Les poètes du monde entier, quelle que soit leur culture, célèbrent la nature et ses richesses. C'est une façon de rappeler que la nature est une création divine universelle et que les hommes lui vouent un amour certain.
Les Bushmen sont des habitants d'Afrique du Sud. Ils vivent uniquement de chasse et de cueillette. Même s'ils sont moins nombreux qu'avant – ils sont fragilisés par leur mode de vie –, ils vouent un très grand amour à la nature et la remercient dans de très beaux poèmes. Ils utilisent souvent la forme de la prière par laquelle il s'adresse à une divinité pour la célébrer, pour la remercier, pour lui demander quelque chose.
Les poètes remercient la nature et la beauté de ses éléments. Ils lui rendent grâce tout en y mêlant l'expression de sentiments personnels.

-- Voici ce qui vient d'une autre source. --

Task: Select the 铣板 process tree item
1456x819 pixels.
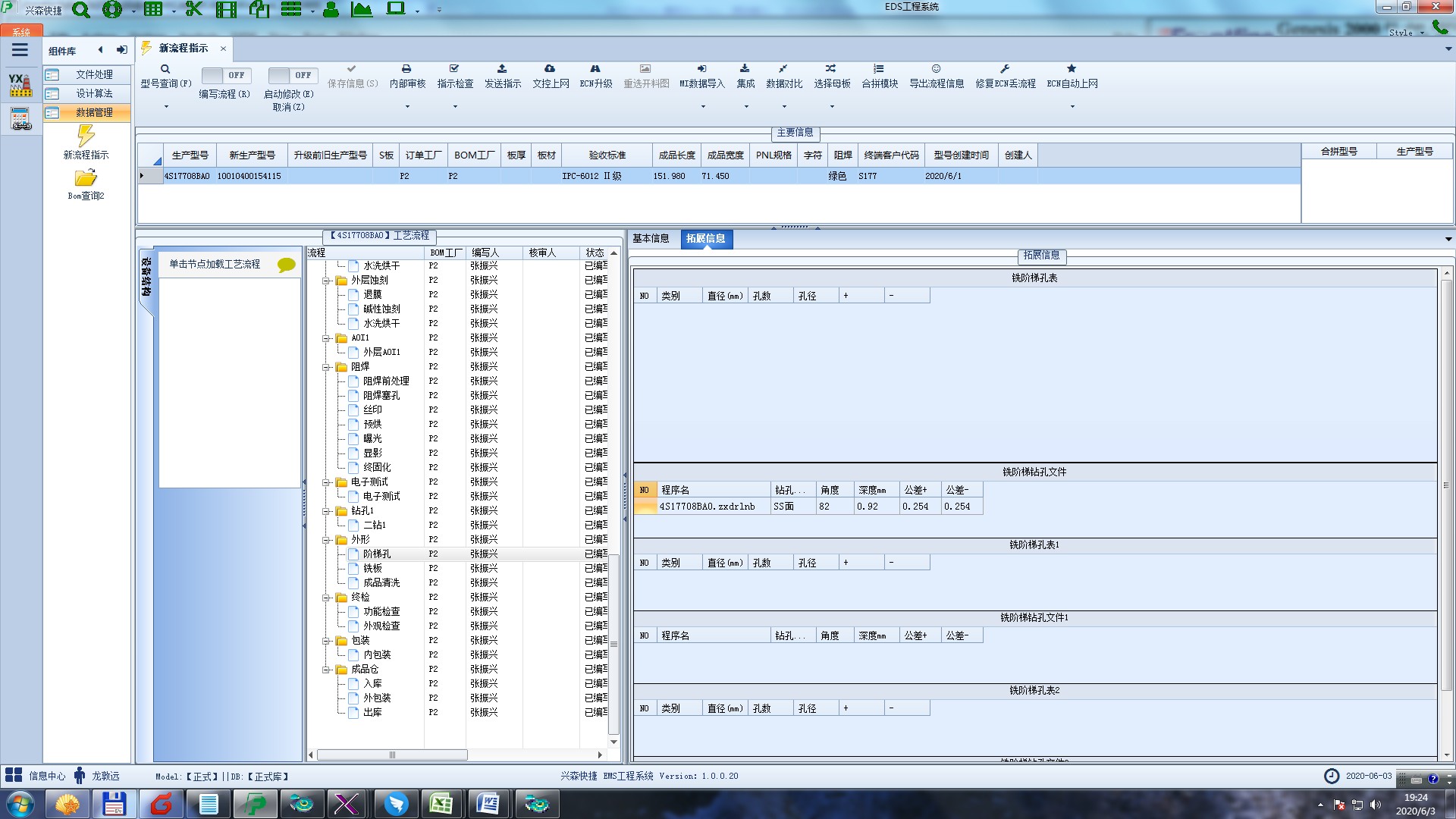Action: point(372,568)
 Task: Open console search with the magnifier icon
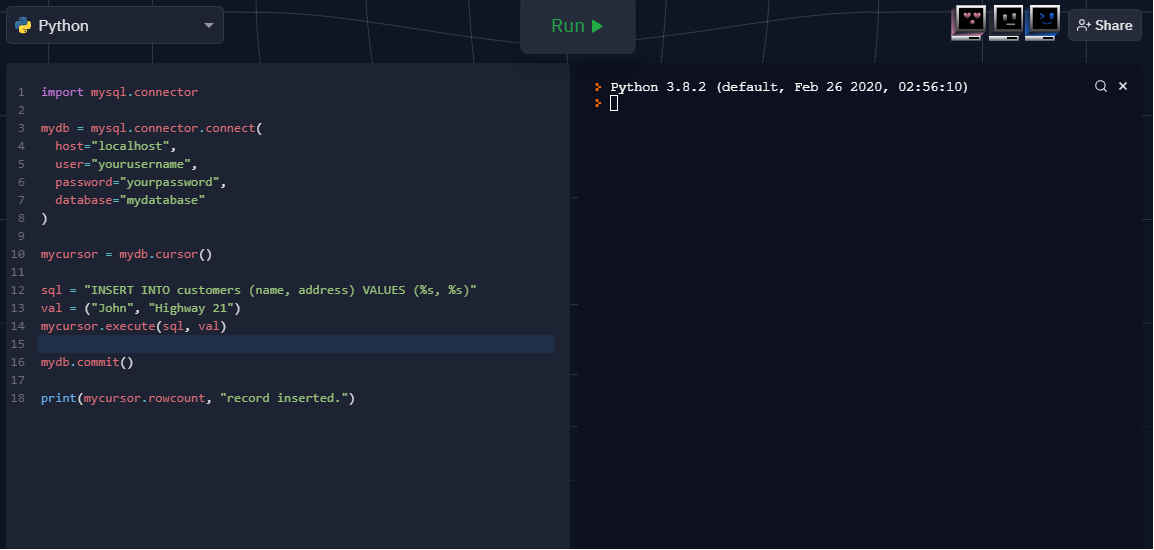click(x=1100, y=87)
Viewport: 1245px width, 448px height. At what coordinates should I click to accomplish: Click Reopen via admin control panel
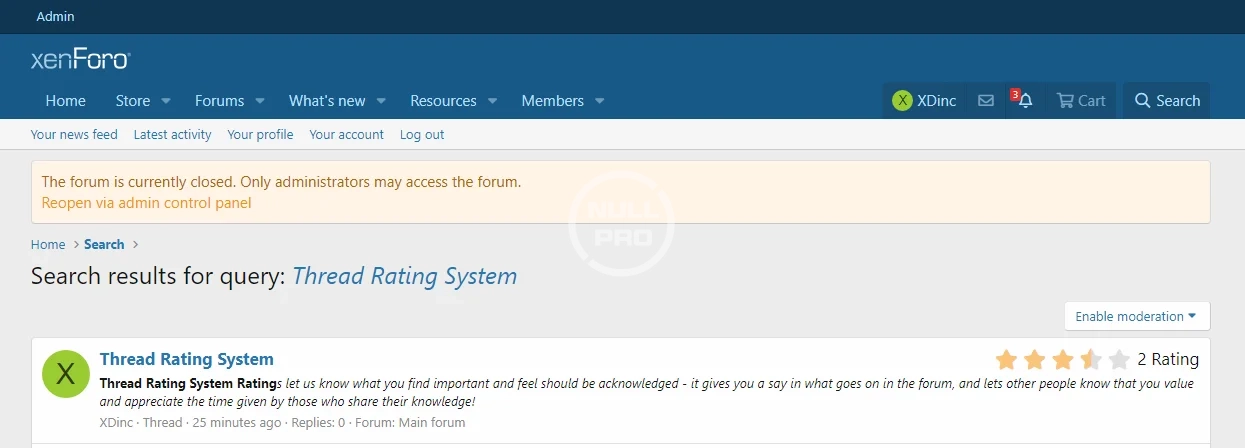[146, 203]
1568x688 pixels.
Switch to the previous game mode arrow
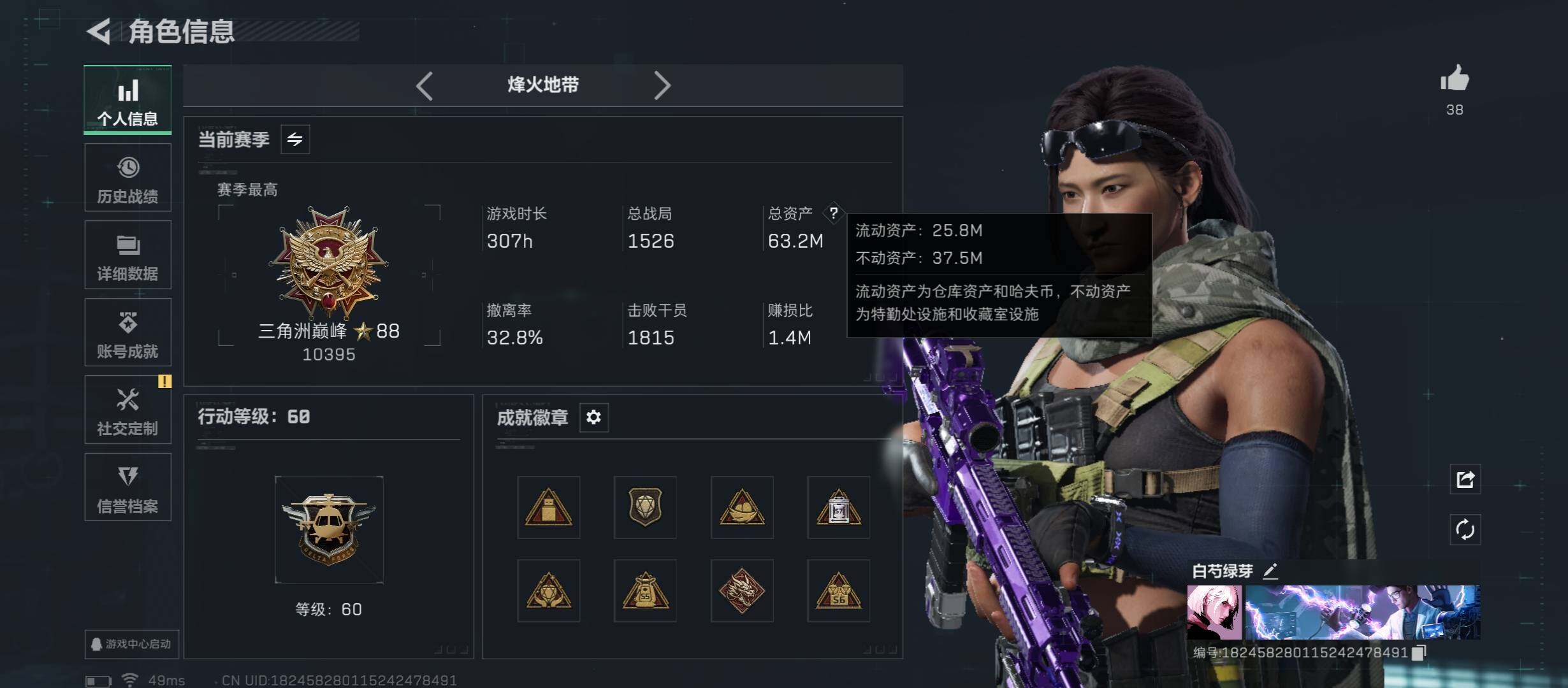(425, 85)
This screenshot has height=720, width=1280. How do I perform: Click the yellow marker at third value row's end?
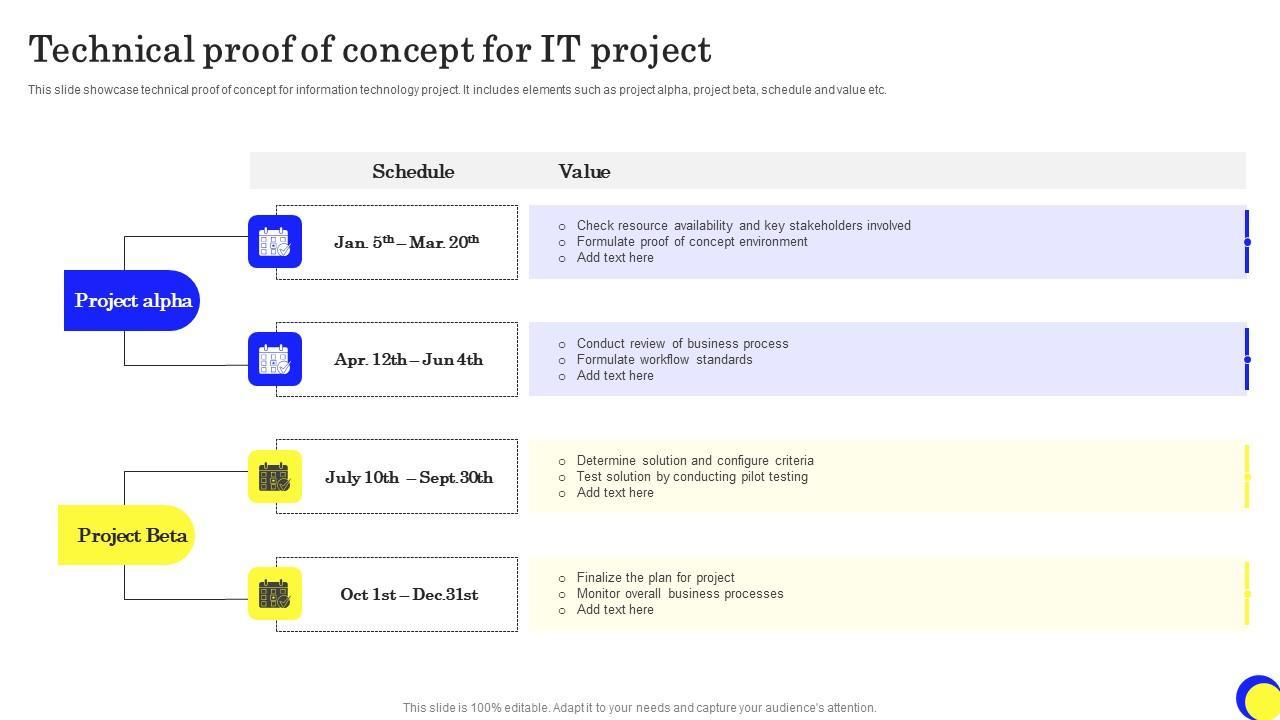point(1247,477)
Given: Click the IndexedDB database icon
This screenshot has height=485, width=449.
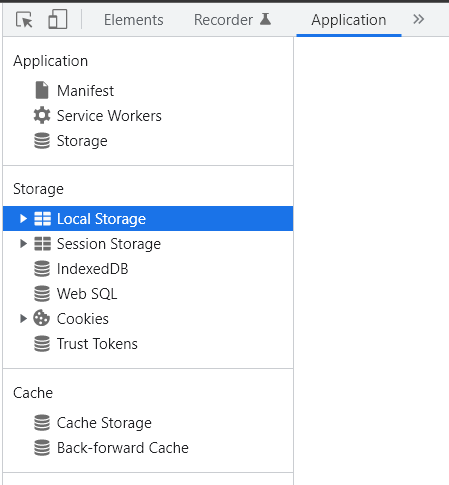Looking at the screenshot, I should pyautogui.click(x=42, y=269).
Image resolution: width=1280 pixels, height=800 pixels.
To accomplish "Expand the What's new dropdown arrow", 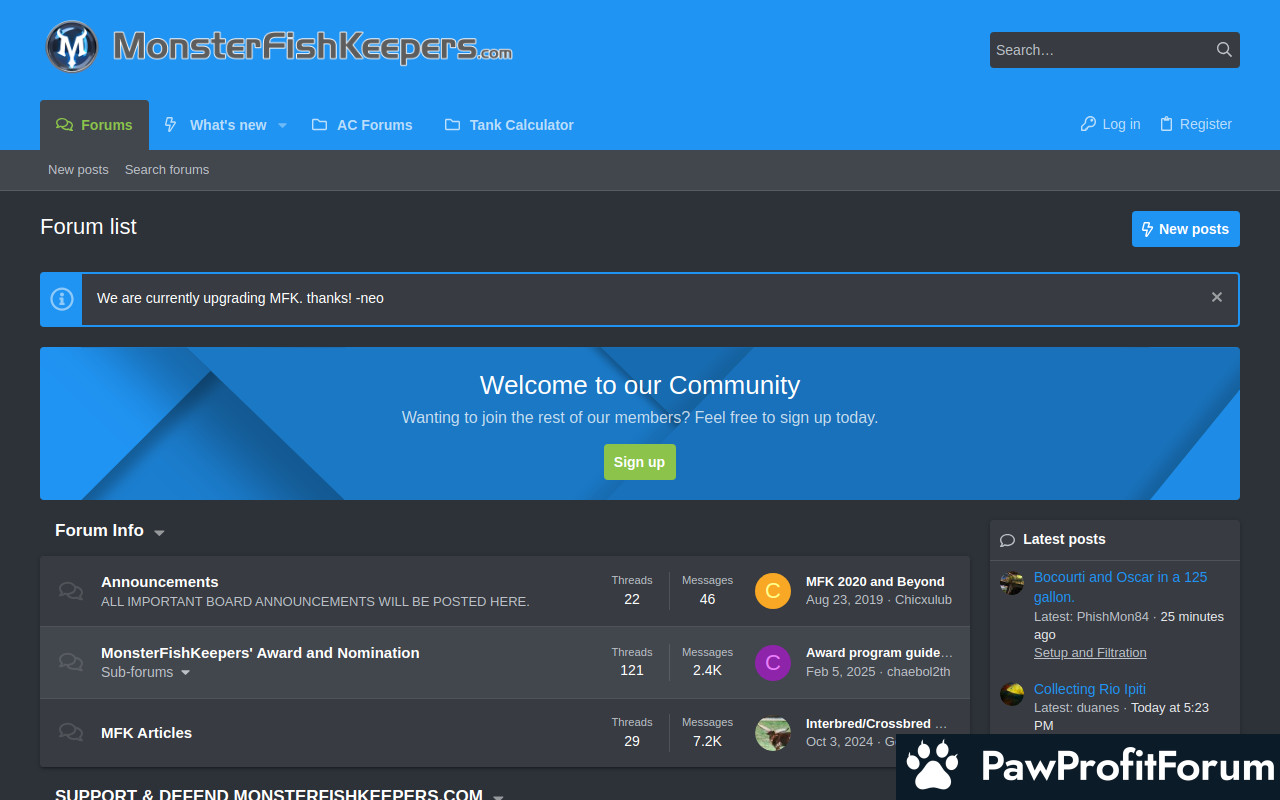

Les poètes japonais choisissent de saisir des instants en lien avec la nature en les écrivant dans des textes très courts appelés « haïkus ». Un haïku est un très court poème qui ne contient que dix-sept syllabes réparties en trois vers. Le haïku peut par exemple évoquer un paysage pour suggérer un sentiment.
Le poète rend hommage à la nature en utilisant des hymnes.
Hymne
Un hymne est un chant, un poème lyrique qui exprime la joie, l'enthousiasme éprouvés au contact d'une personne, d'une chose, et qui célèbre une personne, une chose.
« Je te salue, ô Terre, ô Terre porte-grains,
Porte-or, porte-santé, porte-habits, porte-humains,
Porte-fruits, porte-tours, mère, belle, immobile,
Patiente, diverse, odorante, fertile,
Vêtue d'un manteau tout damassé de fleurs,
Passementé de flots, bigarré de couleurs.
Je te salue, ô cœur, racine, base ronde,
Pied du grand animal qu'on appelle le Monde,
Chaste épouse du Ciel, solide fondement
Des étages divers d'un si grand bâtiment.
Je te salue, ô sœur, mère, nourrice, hôtesse
Du Roi des animaux. Tout, ô grande princesse,
Vit en faveur de toi. »
Guillaume de Saluste Du Bartas
La Sepmaine ou Création du monde
1578
Le poète célèbre particulièrement la Terre dans la création du monde comme le souligne la répétition de « je te salue » et de l'interjection « ô ». Il fait sa louange et vante tous les bienfaits réalisés pour l'homme avec l'accumulation aux vers 2 et 3 de tout ce qu'elle a « porté ». Les différentes répétitions et l'utilisation des termes mélioratifs comme « belle, patiente, odorante, fertile, chaste épouse » renvoient à l'enthousiasme du poète ressenti au contact des beautés de la Terre.